SecureState’s Logical Device Penetration follows an iterative process of initial discovery, followed by prototyping and testing to learn about the system being targeted, then finally creating tools to target and attack the system. This unique process needs to be followed because many systems use custom protocols, and so few off the shelf tools exist to test these system. Throughout this process, SecureState works to understand the business process the device is supporting, so that attacks can be tailored to the system. Understanding the business process also allows SecureState’s consultants to understand the impact of any vulnerability discovered and develop recommendations to minimize business impact.
Penetration tests are simply blind to threats effecting these types of systems, and since very little security research has been conducted, the true extent of business impact is unknown. SecureState’s Research and Innovation professionals will address these unknowns and develop customized tools to assess the devices, providing our clients with the knowledge and confidence to be resilient to a potential attack. Since the testing is adaptive by nature, the procedures are unique to each environment. SecureState follows an overall methodology when performing research projects.
The initial phase, generally done onsite, involves the gathering of various data points pertaining to the system. Using a variety of gathering techniques, all data collected will be used to benchmark system behavior and determine possible abnormalities via communication, system utilization/ processing and ICS interfaces. Additionally SecureState will perform off site research to gather previous research on the topic and look for public information on the system being tested.
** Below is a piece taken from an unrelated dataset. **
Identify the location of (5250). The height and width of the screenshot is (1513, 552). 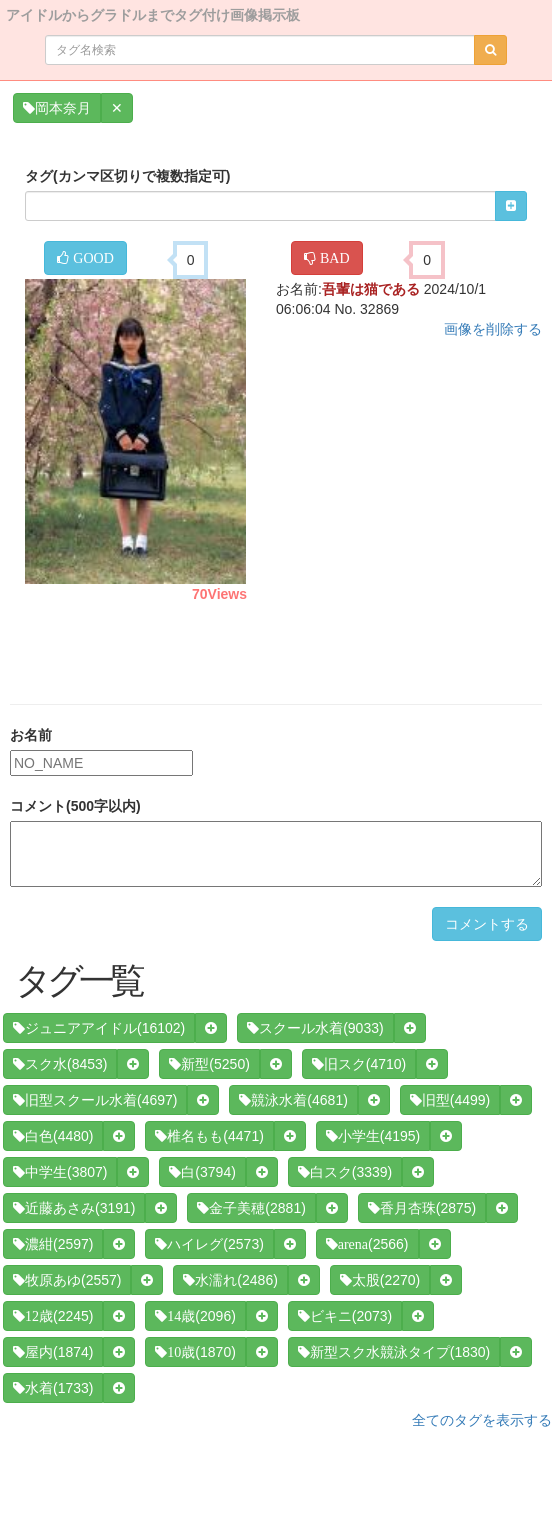
(209, 1064).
For example information could be gathered from vendor documentation, patent files and regulatory documentation.
Next, the data SecureState collects will be registered, processed, and analyzed using quantitative data analysis. Focusing on pattern recognition will allow SecureState to develop “modified” patterns to determine how the systems respond to valid requests. These results are opportunities and criteria for further development. These criteria will be a key component of determining the business impact in the next phase.
In the third phase, the opportunities and criteria/requirements identified in the previous phase will be used as inputs for idea creation and concept-development. SecureState will co-develop the conceptual framework used to prototype customized interfaces to the system. During this process, the “what if” scenarios will be sketched out, and any additional insights into the systems by the client will be considered.
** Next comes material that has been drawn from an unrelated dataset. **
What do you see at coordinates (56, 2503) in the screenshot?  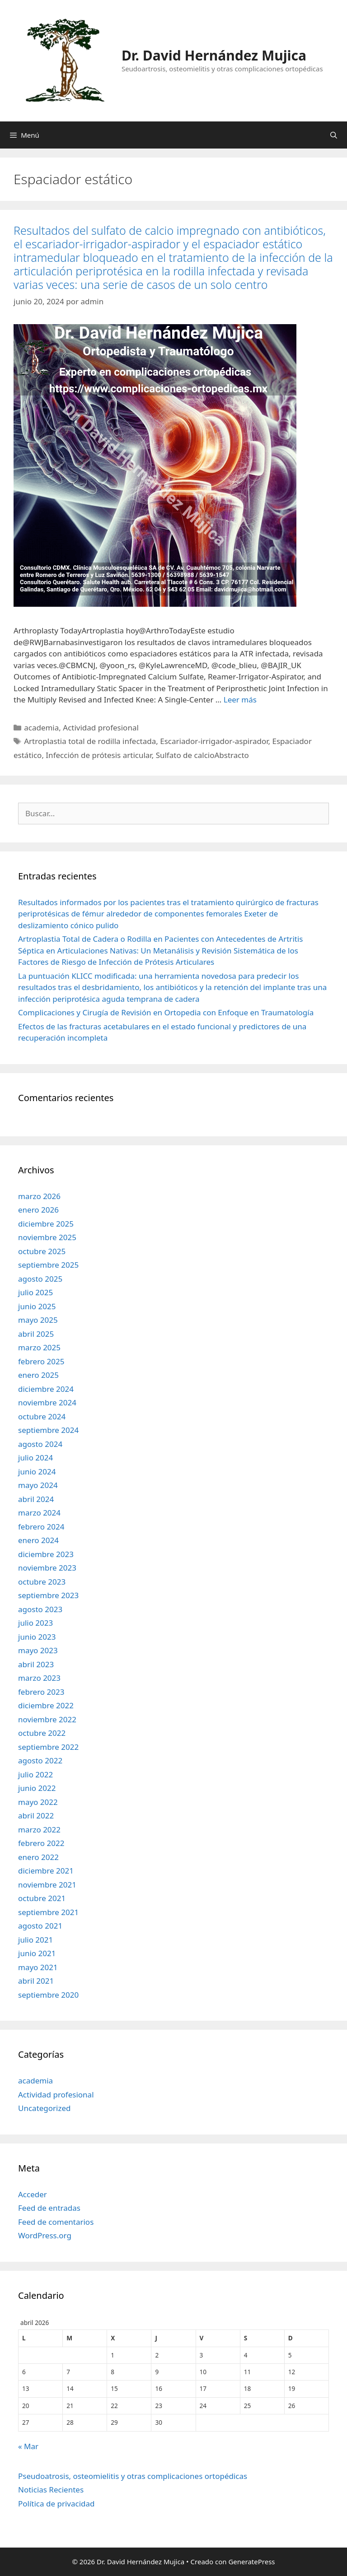 I see `Política de privacidad` at bounding box center [56, 2503].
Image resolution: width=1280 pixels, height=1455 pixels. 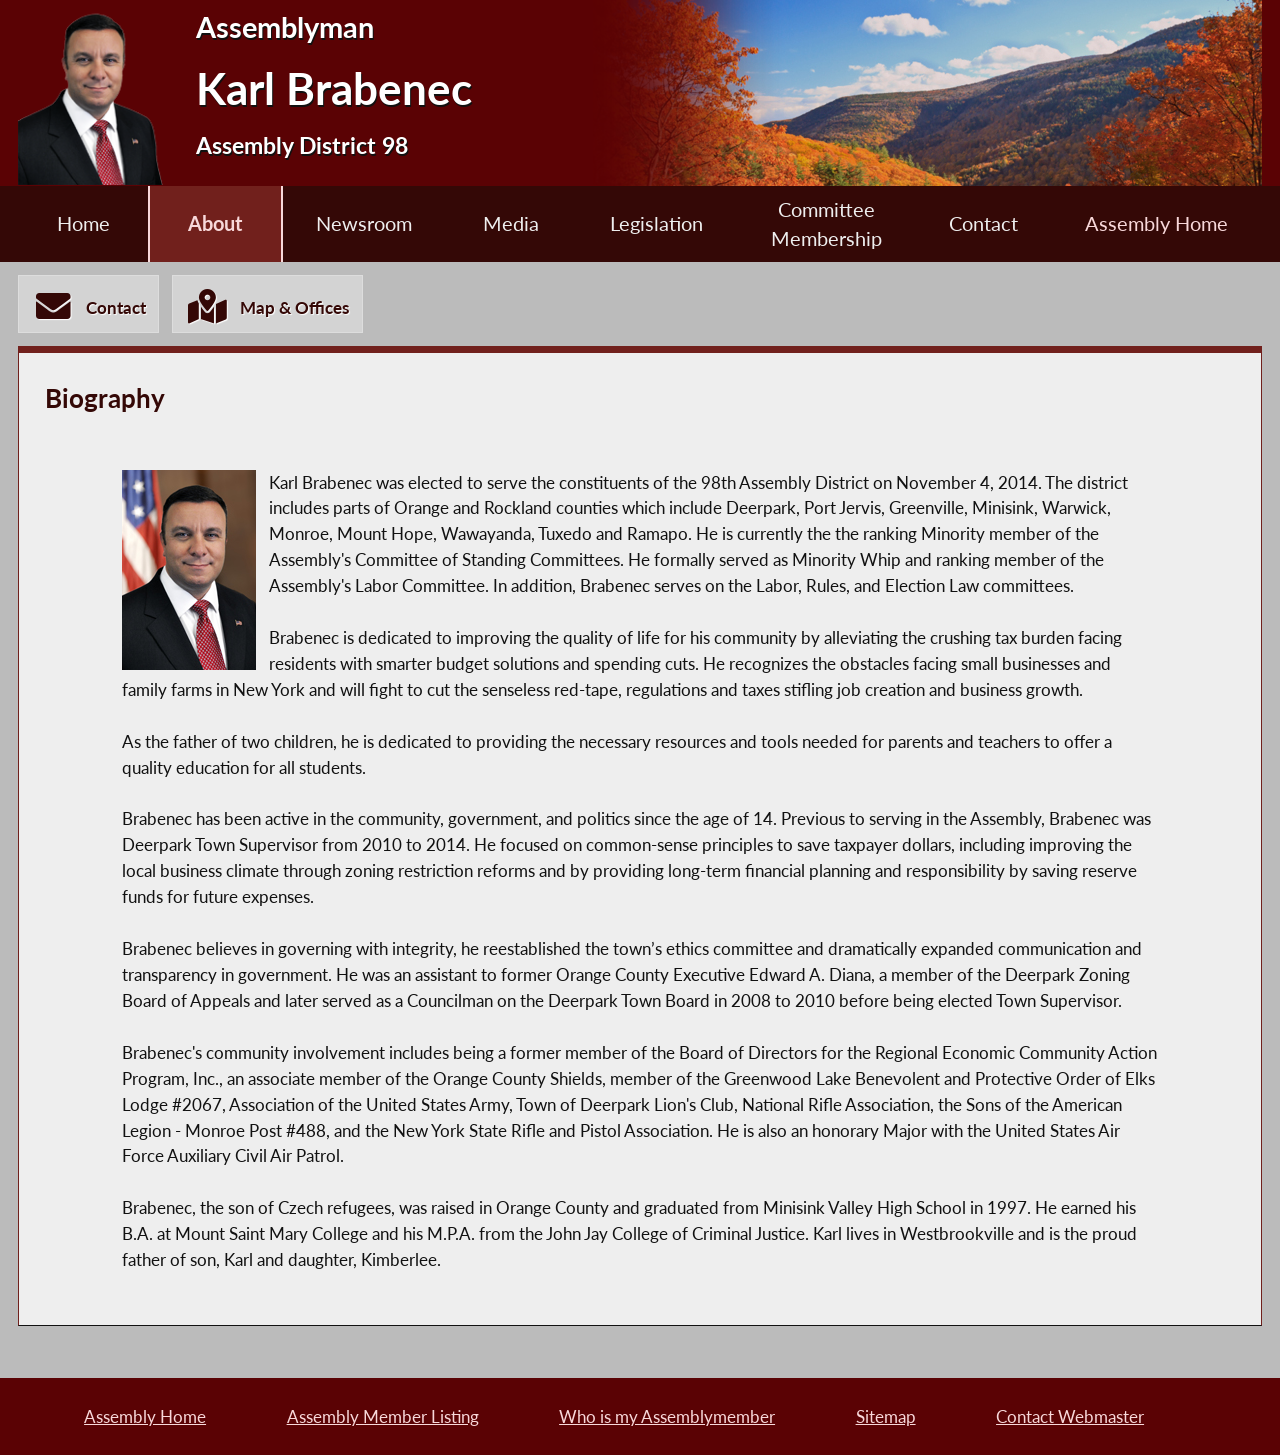 What do you see at coordinates (511, 223) in the screenshot?
I see `Media` at bounding box center [511, 223].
SecureState will then begin prototype development, drawing on experiences and resources from SecureState’s R&I staff. In many instances, our staff has developed a new framework with the ability to incorporate new tools and adopt existing tools into the framework.
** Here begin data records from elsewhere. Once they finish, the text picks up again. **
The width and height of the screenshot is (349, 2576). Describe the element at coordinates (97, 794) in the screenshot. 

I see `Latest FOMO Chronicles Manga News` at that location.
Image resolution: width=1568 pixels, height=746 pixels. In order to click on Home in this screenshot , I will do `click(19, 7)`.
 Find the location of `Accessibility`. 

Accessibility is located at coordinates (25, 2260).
Once the prototype has been developed, SecureState will test various “conceptual” scenarios and determine the successfulness of the prototype based on the criteria or requirements outlined in the early phases. The testing is adaptive by nature, and includes iterations between the conceptualization and prototyping phases.
Finally, SecureState will write a detailed report, outlining each phases and providing all of the data collected and analyzed along with detailed testing results. Ultimately, SecureState will score the impact of the device's security to the business via the criteria developed and the successfulness of the prototype.